REQUIREMENT: The response must be made up of the lines in the entries below that contain "computer".

[Data entries]
▬▬▬▬▬▬
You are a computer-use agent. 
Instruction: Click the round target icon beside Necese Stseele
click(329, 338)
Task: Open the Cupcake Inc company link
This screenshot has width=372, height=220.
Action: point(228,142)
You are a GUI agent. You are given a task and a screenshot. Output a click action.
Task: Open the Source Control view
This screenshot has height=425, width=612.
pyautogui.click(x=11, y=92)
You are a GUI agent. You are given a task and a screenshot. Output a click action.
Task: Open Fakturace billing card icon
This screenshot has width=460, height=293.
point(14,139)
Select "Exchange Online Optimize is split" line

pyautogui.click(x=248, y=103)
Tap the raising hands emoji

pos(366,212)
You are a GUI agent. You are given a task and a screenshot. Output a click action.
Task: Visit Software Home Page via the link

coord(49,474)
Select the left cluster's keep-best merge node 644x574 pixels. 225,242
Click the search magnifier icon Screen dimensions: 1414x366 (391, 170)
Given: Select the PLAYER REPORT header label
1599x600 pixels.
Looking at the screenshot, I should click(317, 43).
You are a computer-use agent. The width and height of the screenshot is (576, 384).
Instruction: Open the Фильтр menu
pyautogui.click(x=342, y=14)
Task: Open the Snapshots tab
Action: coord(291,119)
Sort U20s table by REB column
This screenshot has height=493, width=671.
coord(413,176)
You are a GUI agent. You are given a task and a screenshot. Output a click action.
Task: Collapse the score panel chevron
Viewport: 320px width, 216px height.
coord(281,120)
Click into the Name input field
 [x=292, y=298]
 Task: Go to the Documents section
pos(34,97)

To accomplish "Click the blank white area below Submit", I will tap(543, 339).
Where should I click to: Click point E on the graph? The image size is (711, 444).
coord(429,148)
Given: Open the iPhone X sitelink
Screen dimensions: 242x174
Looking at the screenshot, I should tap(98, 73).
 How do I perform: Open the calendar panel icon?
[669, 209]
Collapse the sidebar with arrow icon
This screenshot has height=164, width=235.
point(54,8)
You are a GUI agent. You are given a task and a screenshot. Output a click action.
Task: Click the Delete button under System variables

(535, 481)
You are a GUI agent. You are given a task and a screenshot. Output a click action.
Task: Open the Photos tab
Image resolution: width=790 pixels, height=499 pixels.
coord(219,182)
▬▬▬▬▬▬
EXERCISE RESPONSE:
You are a computer-use agent. 
You are a computer-use agent. The width and height of the screenshot is (576, 384).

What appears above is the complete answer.